In the Fall 2009 semester of the 2009-10 academic year, the average NSCC student took 12.3 credits with \(\sigma = 3.4\). I’m curious if that average differs among NSCC students last year (a sample of which is in the NSCC student dataset). Conduct a hypothesis test by a confidence interval to determine if the average credits differs last year from Fall 2009.

Write the hypotheses (Try to emulate the “latex” format I used in lecture notes. Otherwise, just give your best effort.)

\(H0: \mu = 12.3\:credits\)

\(HA: \mu \neq 12.3\:credits\)

Create confidence interval

# Calculate mean of Credits variable.

mean(nscc_student_data$Credits)

## [1] 11.775

#Store mean of Credits variable.

meanCredits<-mean(nscc_student_data$Credits)

#Calculate and store standard deviation of Credit variable.

sdCredits<-sd(nscc_student_data$Credits)

# Calculate sample size of Credits variable.

table(is.na(nscc_student_data$Credits))

## 
## FALSE 
##    40

The sample mean of NSCC student credits taken last year is ~ 11.8. This is based on the sample population of 40.

# Lower bound of 95% CI

meanCredits - 1.96*(sdCredits/sqrt(40))

## [1] 10.73056

# Upper bound of 95% CI

meanCredits + 1.96*(sdCredits/sqrt(40))

## [1] 12.81944

I am 95% confident that the number of credits taken by the sampled NSCC students falls between 10.7 and 12.8.

Make decision to reject H0 or fail to reject H0 based on confidence interval

We fail to reject H0.

Write a concluding statement

According to the confidence interval based hypothesis testing, we can only reject the null hypothesis if it falls outside the bounds of our confidence interval. In this case, we fail to reject H0 because 12.3 falls within the range of our confidence interval, 10.7 < 12.3 > 12.8

Question 8

NSCC is investigating whether NSCC students have a higher than average stress level which can be identified by a higher than average standing pulse rate. Conduct a hypothesis test by a p-value to determine if NSCC students have a higher pulse rate than the national average of 72 bpm for adults. Recall the assumption that \(\sigma = 14\) for NSCC student pulse rates.

Write the hypotheses (Try to emulate the “latex” format I used in lecture notes.
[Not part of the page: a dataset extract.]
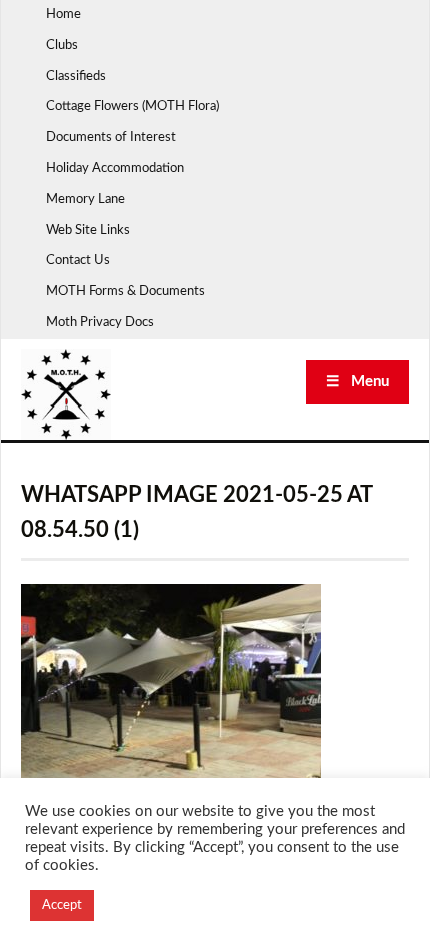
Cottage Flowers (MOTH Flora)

Otherwise, just give your best effort.)

\(H0: PulseRate \le 72bpm\)

\(HA: PulseRate > 72bpm\)

Calculate p-value of getting sample data by chance

# Calculate mean of PulseRate variable.

mean(nscc_student_data$PulseRate, na.rm = TRUE)

## [1] 73.47368

The mean of the sampled NSCC students pulse rates is 73bpm.

# Probability of getting that sample data by random chance if pop mean was indeed 72bpm.

pnorm(73.47,72,sdPulseRate/sqrt(38), lower.tail = FALSE)

## [1] 0.2587307

The probability of getting a mean of 73bpm randomly from the sample data, if the population mean is 72bpm is ~ 26%.

Make decision to reject H0 or fail to reject H0 at a significance level of 0.05 based on p-value.